Input data:
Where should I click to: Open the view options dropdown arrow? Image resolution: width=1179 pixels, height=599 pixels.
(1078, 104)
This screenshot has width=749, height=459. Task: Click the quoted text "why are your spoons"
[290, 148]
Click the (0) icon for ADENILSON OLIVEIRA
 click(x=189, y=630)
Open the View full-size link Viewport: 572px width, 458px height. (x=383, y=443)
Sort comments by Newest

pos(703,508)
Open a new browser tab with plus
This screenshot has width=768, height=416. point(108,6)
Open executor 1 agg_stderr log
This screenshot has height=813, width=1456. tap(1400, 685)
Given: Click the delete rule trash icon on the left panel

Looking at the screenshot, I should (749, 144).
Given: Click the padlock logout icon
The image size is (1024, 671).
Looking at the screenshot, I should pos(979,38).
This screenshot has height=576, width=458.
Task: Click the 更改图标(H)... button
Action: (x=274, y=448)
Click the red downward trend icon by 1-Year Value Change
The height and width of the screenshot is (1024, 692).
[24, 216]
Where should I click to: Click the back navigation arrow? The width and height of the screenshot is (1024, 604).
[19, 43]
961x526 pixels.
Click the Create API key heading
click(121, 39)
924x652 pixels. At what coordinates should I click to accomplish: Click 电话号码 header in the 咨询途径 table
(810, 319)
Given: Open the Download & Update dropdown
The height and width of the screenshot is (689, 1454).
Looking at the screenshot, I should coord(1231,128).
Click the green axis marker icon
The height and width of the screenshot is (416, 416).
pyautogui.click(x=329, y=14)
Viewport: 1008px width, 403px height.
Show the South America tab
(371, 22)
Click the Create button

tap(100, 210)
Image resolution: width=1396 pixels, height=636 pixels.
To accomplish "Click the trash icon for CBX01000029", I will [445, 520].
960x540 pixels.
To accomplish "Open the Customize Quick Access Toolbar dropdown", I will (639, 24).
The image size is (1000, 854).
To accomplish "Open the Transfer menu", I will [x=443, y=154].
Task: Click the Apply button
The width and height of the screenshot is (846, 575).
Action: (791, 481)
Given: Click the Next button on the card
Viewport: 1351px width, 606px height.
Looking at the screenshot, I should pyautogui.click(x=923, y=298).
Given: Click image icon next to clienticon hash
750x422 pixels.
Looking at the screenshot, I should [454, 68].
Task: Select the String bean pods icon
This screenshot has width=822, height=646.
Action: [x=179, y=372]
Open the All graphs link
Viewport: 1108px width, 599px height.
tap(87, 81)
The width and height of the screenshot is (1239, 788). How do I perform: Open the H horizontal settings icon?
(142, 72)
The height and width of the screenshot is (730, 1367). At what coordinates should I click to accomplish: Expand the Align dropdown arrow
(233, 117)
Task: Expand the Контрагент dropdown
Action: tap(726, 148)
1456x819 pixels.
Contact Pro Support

Exercise instructions: Each entry above should be written again exactly.

Answer for the task:
Where should I click to: Open the view options dropdown arrow? Image resolution: width=1179 pixels, height=599 pixels.
(1078, 104)
This screenshot has width=749, height=459. Task: Click the quoted text "why are your spoons"
[290, 148]
Click the (0) icon for ADENILSON OLIVEIRA
 click(x=189, y=630)
Open the View full-size link Viewport: 572px width, 458px height. (x=383, y=443)
Sort comments by Newest

pos(703,508)
Open a new browser tab with plus
This screenshot has width=768, height=416. point(108,6)
Open executor 1 agg_stderr log
This screenshot has height=813, width=1456. tap(1400, 685)
Given: Click the delete rule trash icon on the left panel

Looking at the screenshot, I should (749, 144).
Given: Click the padlock logout icon
The image size is (1024, 671).
Looking at the screenshot, I should pos(979,38).
This screenshot has height=576, width=458.
Task: Click the 更改图标(H)... button
Action: (x=274, y=448)
Click the red downward trend icon by 1-Year Value Change
The height and width of the screenshot is (1024, 692).
[24, 216]
Where should I click to: Click the back navigation arrow? The width and height of the screenshot is (1024, 604).
[19, 43]
961x526 pixels.
Click the Create API key heading
click(121, 39)
924x652 pixels. At what coordinates should I click to accomplish: Click 电话号码 header in the 咨询途径 table
(810, 319)
Given: Open the Download & Update dropdown
The height and width of the screenshot is (689, 1454).
Looking at the screenshot, I should coord(1231,128).
Click the green axis marker icon
The height and width of the screenshot is (416, 416).
pyautogui.click(x=329, y=14)
Viewport: 1008px width, 403px height.
Show the South America tab
(371, 22)
Click the Create button

tap(100, 210)
Image resolution: width=1396 pixels, height=636 pixels.
To accomplish "Click the trash icon for CBX01000029", I will [445, 520].
960x540 pixels.
To accomplish "Open the Customize Quick Access Toolbar dropdown", I will (639, 24).
The image size is (1000, 854).
To accomplish "Open the Transfer menu", I will [x=443, y=154].
Task: Click the Apply button
The width and height of the screenshot is (846, 575).
Action: (791, 481)
Given: Click the Next button on the card
Viewport: 1351px width, 606px height.
Looking at the screenshot, I should pyautogui.click(x=923, y=298).
Given: Click image icon next to clienticon hash
750x422 pixels.
Looking at the screenshot, I should [454, 68].
Task: Select the String bean pods icon
This screenshot has width=822, height=646.
Action: [x=179, y=372]
Open the All graphs link
Viewport: 1108px width, 599px height.
tap(87, 81)
The width and height of the screenshot is (1239, 788). How do I perform: Open the H horizontal settings icon?
(142, 72)
The height and width of the screenshot is (730, 1367). At what coordinates should I click to accomplish: Expand the Align dropdown arrow
(233, 117)
Task: Expand the Контрагент dropdown
Action: tap(726, 148)
1456x819 pixels.
Contact Pro Support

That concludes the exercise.